Figure 9. High fat feeding modifies microbiota composition.

(A) Colony forming unit (CFU) quantification in GF and CV dissected intestines with or without 6 hr of high fat (HF) feeding. (B) Experimental design of 16S rRNA gene sequencing in control larvae dissected gut and medium and 6 hr HF fed larvae dissected gut and medium. (C) Weighted UniFrac principal coordinates analysis (PCoA) of 16S rRNA gene sequences from control and HF fed gut and media samples The % variation explained by principal components (PC) 1 and 2 are shown on their respective axes. (D) Relative abundance of bacterial classes in control and HF fed gut and media. (E–F) Change in representative bacterial genera following HF feeding in gut and media. Asterisks indicate taxa with p<0.05 by LEfSe analysis. (G) Schematic of monoassociation screening to investigate the effects of specific bacterial strains on EEC morphology. Three dpf zebrafish larvae were colonized with one of the isolated bacterial strains and EEC morphology was scored after 8 hr high fat meal feeding in 6 dpf GF and monoassociated animals. (H) EEC morphology score of GF and monoassociated zebrafish larvae following 8 hr high fat feeding. Data were pooled from three independent experiments, with each dot representing an individual animal. The EEC morphology score in Acinetobacter sp. ZOR0008 monoassociated animals was significantly lower than GF EECs (p<0.001). No consistent significant differences were observed in other monoassociated groups. One way ANOVA followed by Tukey’s post-test was used in H for statistical analysis.
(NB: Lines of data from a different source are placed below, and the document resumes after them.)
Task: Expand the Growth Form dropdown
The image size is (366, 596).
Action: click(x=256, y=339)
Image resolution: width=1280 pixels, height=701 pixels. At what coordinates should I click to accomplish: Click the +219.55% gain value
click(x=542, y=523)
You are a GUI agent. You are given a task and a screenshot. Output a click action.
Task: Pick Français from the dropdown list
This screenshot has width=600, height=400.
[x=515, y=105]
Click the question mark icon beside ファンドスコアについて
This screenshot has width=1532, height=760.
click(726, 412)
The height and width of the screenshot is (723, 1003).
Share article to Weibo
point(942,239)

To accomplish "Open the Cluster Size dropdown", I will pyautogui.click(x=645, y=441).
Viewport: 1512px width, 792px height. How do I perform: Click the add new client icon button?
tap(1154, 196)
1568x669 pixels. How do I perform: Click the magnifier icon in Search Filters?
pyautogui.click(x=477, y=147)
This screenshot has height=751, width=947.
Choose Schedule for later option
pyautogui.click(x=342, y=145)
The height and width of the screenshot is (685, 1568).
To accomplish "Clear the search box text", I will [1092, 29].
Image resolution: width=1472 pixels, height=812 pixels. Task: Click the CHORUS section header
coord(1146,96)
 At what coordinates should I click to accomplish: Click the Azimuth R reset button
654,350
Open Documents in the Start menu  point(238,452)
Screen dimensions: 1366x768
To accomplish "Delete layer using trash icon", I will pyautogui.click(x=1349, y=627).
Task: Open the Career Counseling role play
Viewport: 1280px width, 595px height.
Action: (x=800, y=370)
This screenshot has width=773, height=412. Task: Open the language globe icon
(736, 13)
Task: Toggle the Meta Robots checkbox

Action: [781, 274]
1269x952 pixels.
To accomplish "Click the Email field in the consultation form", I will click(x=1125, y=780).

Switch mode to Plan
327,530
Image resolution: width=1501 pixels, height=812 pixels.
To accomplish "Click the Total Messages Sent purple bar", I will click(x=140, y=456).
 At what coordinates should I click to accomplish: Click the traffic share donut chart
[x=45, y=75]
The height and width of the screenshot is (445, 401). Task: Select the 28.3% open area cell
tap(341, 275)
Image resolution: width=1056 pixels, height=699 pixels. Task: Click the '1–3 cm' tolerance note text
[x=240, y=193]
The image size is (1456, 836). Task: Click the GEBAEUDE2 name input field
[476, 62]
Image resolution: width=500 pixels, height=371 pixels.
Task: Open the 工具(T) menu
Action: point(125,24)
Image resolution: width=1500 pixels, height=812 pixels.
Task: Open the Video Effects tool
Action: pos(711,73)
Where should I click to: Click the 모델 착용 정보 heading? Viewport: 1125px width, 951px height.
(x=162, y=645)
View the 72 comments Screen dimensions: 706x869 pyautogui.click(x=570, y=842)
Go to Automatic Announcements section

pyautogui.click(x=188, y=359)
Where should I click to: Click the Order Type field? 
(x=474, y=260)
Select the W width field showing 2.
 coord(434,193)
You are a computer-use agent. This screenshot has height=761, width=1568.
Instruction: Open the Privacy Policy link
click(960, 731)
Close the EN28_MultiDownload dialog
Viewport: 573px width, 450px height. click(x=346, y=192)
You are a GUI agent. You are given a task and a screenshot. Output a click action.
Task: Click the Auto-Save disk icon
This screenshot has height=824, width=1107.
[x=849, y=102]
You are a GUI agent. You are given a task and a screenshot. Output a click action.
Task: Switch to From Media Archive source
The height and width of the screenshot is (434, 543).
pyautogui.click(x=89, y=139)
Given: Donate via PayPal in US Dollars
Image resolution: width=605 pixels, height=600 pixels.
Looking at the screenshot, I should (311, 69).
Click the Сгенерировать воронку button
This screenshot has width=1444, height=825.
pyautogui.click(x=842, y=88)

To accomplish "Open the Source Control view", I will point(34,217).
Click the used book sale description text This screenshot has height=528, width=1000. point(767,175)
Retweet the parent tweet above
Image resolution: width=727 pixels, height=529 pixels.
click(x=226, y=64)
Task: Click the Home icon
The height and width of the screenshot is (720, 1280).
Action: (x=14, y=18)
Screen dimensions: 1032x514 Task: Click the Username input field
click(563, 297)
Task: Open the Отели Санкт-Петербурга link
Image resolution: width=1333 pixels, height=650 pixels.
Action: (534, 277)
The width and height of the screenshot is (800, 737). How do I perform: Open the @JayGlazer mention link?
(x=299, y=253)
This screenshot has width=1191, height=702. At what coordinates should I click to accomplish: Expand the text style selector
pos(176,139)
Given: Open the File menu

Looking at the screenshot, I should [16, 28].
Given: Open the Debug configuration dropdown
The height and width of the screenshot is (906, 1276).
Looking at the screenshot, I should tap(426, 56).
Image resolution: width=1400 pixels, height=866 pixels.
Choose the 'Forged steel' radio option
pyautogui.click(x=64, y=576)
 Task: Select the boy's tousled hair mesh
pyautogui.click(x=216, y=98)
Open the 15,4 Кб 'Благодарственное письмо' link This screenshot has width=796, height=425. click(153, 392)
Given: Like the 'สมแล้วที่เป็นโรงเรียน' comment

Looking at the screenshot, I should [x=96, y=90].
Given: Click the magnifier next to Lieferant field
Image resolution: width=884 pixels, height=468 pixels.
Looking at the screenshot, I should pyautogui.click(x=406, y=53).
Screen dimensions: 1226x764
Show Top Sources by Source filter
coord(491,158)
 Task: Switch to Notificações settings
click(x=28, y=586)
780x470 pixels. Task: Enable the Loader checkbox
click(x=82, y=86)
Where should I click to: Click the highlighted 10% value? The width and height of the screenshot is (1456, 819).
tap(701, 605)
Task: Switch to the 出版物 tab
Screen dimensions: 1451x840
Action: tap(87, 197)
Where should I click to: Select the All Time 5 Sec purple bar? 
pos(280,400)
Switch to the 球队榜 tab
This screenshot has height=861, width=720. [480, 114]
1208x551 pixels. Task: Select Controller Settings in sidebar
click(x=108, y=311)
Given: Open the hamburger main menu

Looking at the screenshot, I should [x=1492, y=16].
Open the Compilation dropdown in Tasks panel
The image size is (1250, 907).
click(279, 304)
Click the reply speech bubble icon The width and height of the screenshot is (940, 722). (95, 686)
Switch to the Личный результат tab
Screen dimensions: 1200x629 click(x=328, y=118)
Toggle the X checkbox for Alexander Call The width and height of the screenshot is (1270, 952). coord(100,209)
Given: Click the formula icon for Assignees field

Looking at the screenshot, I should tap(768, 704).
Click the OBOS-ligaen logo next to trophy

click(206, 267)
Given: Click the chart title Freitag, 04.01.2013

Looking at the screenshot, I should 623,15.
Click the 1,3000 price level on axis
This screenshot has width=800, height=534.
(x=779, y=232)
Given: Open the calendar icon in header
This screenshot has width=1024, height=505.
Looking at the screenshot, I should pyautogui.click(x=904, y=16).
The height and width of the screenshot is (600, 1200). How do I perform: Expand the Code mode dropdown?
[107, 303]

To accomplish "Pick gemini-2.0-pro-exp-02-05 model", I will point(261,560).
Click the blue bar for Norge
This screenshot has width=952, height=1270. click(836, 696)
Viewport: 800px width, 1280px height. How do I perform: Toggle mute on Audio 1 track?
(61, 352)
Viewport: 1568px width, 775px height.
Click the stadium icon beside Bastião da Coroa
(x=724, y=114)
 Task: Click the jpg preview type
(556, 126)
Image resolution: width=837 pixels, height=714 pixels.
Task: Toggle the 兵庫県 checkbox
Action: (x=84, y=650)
Figure 9—figure supplement 1. Colonization of bacterial strains during monoassociation.

(A) Schematics of the experimental design. The digestive tracts from five zebrafish larvae were dissected and pooled, and CFU analysis was performed to assess the colonization efficiency for bacterial strains that were used for monoassociation. (B) CFU quantification of zebrafish larvae samples that were monoassociated with different bacterial strains. One-way ANOVA with post-hoc Tukey test was used in B for statistical analysis and no statistical differences among groups were observed (n = 4 for each group except for pseudomonas sp. ZWU0006 n = 3).

Figure 9—figure supplement 2. Acinetobacter sp. ZOR0008 monoassociated zebrafish EECs do not respond to palmitate stimulation after HF feeding.

(A–B) Representative images of the EEC calcium response to palmitate stimulation in HF fed GF zebrafish (A) and HF fed Acinetobacter sp. monoassoicated zebrafish (B). (C) Quantification of EEC calcium response toward palmitate stimulation. Student t-test was used in C for statistical analysis.

Figure 9—figure supplement 3. Inhibition of ROS signaling does not prevent HF feeding induced EEC silencing.

(A–D) Representative confocal projection images of EECs (magenta) in Tg(neurod1:RFP) zebrafish under control conditions, HF feeding, HF feeding with the ROS inhibitor N-acetylcysteine (NAC), and HF feeding with the NOS inhibitor N(gamma)-nitro-L-arginine methyl ester (L-NAME). (E–F) Representative images of intestines in GF, CV and Acinetobacter sp. ZOR0008 monoassociated control or 6 hr HF fed zebrafish. The intestinal luminal ROS was labeled with CM-H2DCFDA. (G) Quantification of EEC morphology in control, HF fed, HF fed with NAC or L-NAME treated zebrafish. (H) Quantification of proximal intestinal lumenal CM-H2DCFDA fluoresence intensity in GF, CV and Acinetobacter sp. monoassociated control or 6 hr HF fed zebrafish. (I) In vitro measurement of the H₂O₂ concentration in 10¹⁰ CFU Aeromonas sp. ZOR0002 and Acinetobacter sp. ZOR0008 that were cultured in Trypticase Soy Broth or 5% egg yolk in water (HF).